Required work >> From the entries that follow, reproduce exactly and only the lines from the line with "Select the Group text field" to the line with "Switch to the Common", endpoints included.

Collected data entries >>

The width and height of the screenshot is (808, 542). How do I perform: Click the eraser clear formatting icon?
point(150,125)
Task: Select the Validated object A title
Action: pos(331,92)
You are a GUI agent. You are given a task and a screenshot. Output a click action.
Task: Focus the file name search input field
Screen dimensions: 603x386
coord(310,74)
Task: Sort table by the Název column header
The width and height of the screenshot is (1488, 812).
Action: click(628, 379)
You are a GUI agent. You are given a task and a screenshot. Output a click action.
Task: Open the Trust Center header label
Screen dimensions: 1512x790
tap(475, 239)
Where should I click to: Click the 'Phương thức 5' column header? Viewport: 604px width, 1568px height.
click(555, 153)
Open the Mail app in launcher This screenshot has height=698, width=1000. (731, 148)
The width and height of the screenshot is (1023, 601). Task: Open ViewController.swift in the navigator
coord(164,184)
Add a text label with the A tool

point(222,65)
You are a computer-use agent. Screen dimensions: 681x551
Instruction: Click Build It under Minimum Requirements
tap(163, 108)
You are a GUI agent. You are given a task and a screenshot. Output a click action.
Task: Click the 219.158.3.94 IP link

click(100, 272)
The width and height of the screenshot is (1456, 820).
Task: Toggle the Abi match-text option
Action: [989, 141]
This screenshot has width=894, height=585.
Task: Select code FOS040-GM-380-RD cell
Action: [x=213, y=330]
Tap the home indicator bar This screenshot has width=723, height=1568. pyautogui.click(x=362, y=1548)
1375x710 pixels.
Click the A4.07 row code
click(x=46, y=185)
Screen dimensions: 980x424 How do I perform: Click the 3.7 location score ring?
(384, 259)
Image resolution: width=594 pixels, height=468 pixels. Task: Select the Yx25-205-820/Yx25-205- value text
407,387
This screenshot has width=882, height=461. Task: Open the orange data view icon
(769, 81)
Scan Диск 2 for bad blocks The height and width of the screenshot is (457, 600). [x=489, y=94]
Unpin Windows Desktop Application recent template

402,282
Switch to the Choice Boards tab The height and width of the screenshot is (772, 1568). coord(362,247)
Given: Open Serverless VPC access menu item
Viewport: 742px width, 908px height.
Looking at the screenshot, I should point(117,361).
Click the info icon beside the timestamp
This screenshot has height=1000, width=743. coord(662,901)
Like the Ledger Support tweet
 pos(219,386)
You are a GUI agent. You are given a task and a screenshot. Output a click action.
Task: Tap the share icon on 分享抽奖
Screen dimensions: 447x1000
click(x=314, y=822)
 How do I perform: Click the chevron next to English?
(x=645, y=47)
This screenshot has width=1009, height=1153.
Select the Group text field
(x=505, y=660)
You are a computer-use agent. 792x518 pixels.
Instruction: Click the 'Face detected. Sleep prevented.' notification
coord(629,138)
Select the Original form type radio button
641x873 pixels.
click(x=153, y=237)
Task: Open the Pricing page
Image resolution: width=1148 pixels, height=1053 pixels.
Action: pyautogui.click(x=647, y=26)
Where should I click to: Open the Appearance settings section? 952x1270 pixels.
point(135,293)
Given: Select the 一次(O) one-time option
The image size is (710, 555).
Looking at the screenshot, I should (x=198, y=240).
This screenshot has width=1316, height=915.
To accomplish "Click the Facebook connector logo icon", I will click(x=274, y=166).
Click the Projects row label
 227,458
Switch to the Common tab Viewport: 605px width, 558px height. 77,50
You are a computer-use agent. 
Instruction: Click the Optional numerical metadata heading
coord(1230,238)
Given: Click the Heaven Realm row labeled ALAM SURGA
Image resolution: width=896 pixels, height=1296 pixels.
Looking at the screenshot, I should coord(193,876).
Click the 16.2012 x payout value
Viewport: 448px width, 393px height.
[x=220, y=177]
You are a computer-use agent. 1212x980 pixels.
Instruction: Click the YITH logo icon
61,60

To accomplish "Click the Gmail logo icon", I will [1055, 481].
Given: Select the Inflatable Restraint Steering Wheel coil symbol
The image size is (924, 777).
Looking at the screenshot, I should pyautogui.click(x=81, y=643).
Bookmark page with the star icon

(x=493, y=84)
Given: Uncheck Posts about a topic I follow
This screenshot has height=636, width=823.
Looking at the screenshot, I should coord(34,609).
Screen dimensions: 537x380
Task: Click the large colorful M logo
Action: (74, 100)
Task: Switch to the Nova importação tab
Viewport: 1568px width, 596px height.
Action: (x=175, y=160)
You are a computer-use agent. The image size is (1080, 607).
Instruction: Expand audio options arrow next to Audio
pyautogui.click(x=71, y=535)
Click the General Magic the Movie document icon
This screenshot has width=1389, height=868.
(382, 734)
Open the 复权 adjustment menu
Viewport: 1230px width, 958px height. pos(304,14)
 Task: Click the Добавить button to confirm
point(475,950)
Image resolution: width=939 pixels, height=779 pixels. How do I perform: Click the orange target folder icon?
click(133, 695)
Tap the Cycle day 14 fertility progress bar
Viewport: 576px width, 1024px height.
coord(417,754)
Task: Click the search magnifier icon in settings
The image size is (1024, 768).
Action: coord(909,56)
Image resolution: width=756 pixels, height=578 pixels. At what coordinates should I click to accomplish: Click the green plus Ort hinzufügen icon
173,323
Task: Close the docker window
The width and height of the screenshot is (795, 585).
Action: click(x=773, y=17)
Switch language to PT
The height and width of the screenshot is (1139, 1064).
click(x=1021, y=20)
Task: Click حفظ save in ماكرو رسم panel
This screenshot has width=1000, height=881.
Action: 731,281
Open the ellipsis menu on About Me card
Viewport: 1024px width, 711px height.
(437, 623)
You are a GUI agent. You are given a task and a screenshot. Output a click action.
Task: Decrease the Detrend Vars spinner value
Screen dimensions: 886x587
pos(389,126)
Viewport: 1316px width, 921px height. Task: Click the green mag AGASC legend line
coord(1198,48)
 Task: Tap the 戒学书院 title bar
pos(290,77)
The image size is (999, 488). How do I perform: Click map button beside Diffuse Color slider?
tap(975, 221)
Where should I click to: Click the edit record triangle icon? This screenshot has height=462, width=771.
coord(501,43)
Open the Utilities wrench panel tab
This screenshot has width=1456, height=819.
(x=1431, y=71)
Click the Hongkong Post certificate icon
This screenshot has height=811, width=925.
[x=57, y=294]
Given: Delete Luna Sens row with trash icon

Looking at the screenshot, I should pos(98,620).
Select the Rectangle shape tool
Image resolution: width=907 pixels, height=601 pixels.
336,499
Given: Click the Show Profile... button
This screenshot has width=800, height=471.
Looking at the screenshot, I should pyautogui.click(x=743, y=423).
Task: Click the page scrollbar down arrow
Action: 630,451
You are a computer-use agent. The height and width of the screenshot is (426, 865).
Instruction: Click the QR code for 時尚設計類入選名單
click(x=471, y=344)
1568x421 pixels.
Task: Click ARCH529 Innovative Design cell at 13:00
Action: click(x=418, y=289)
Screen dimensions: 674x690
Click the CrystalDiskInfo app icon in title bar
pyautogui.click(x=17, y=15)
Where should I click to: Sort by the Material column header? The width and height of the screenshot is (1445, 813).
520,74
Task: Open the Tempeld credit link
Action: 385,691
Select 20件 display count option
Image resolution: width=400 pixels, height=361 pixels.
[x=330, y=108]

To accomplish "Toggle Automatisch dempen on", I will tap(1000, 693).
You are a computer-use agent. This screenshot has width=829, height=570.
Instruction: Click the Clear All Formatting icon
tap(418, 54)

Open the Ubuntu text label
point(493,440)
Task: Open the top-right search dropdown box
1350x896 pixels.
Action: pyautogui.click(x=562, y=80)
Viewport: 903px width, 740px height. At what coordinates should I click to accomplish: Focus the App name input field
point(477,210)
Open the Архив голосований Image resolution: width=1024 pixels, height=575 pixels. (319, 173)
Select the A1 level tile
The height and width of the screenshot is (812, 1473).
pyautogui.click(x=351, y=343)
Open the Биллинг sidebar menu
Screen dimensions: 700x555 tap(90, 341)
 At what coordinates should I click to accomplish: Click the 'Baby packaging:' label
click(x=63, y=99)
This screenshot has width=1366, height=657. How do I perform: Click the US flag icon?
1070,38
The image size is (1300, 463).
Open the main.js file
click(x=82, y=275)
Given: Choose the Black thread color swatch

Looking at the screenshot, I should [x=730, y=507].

Completed task >>
Select the Group text field
(x=505, y=660)
You are a computer-use agent. 792x518 pixels.
Instruction: Click the 'Face detected. Sleep prevented.' notification
coord(629,138)
Select the Original form type radio button
641x873 pixels.
click(x=153, y=237)
Task: Open the Pricing page
Image resolution: width=1148 pixels, height=1053 pixels.
Action: pyautogui.click(x=647, y=26)
Where should I click to: Open the Appearance settings section? 952x1270 pixels.
point(135,293)
Given: Select the 一次(O) one-time option
The image size is (710, 555).
Looking at the screenshot, I should (x=198, y=240).
This screenshot has width=1316, height=915.
To accomplish "Click the Facebook connector logo icon", I will click(x=274, y=166).
Click the Projects row label
 227,458
Switch to the Common tab Viewport: 605px width, 558px height. 77,50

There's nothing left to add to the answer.